[WHAT IS BEING ASKED]
For the entries below, repeat exactly each line starting with the one that contains "Screen dimensions: 561x242" and going on through the one that contains "You are a computer-use agent. Image resolution: width=545", and no others.

[RECORDS FOR THE TASK]
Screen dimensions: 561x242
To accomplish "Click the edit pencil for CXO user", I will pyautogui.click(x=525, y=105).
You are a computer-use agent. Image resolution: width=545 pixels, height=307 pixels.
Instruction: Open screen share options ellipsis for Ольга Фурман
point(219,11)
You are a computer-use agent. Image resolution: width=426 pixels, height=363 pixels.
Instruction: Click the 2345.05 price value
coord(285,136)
==
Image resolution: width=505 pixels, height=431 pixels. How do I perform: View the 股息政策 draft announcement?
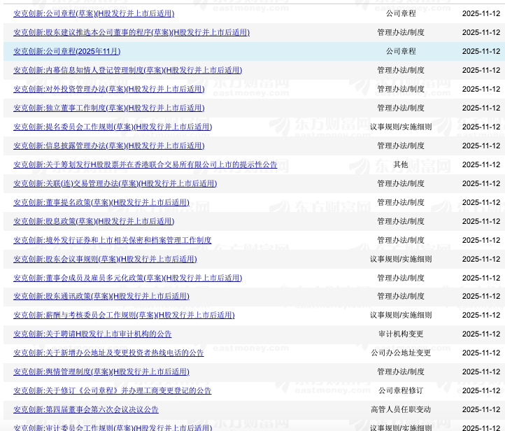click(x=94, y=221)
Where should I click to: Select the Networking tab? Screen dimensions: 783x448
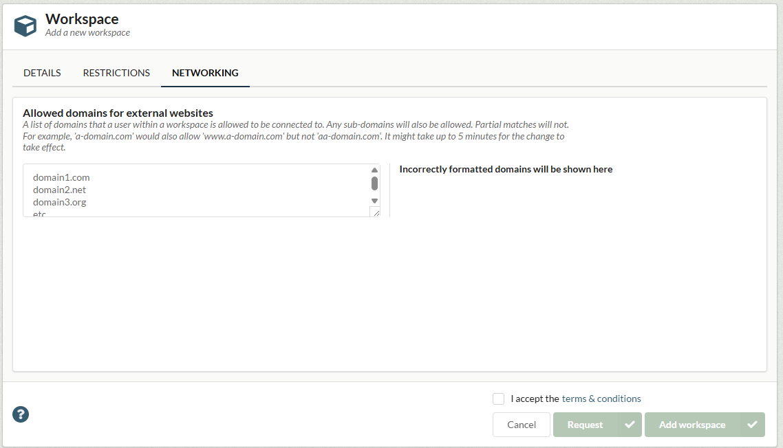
--
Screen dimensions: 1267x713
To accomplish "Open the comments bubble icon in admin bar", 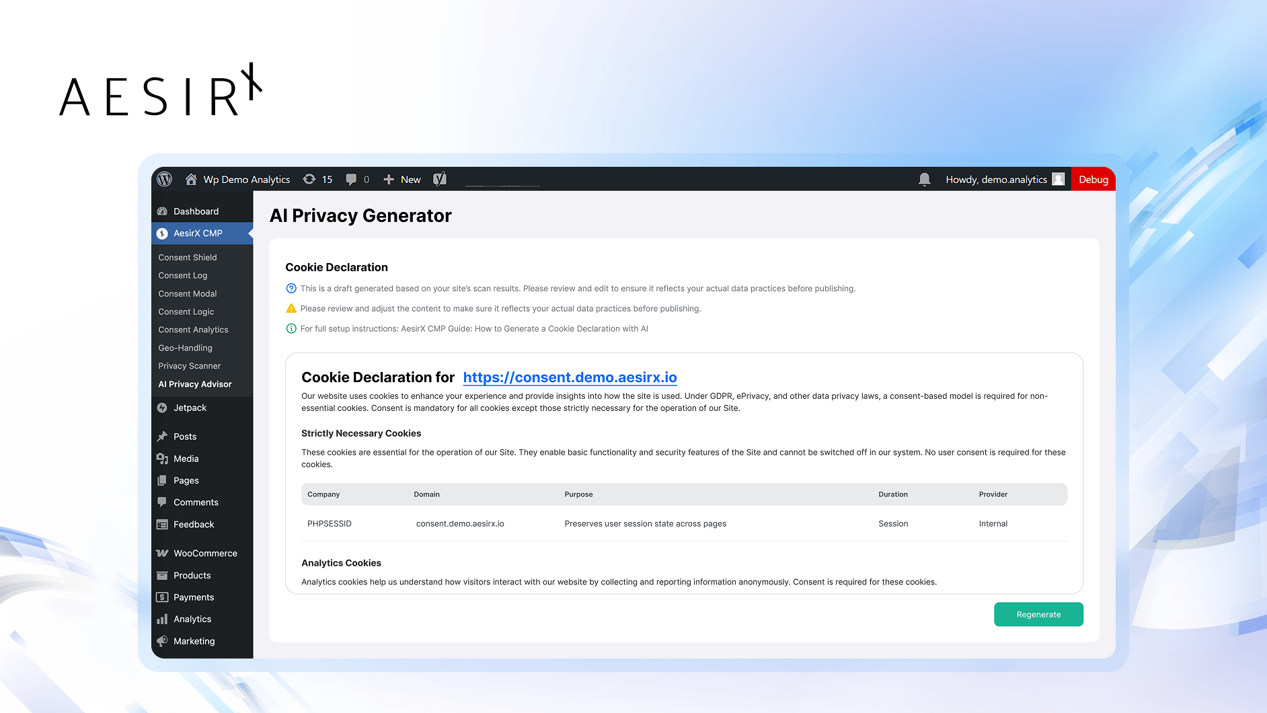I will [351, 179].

[WRITTEN RESPONSE]
Screen dimensions: 561x242
To accomplish "Click the edit pencil for CXO user", I will pyautogui.click(x=525, y=105).
You are a computer-use agent. Image resolution: width=545 pixels, height=307 pixels.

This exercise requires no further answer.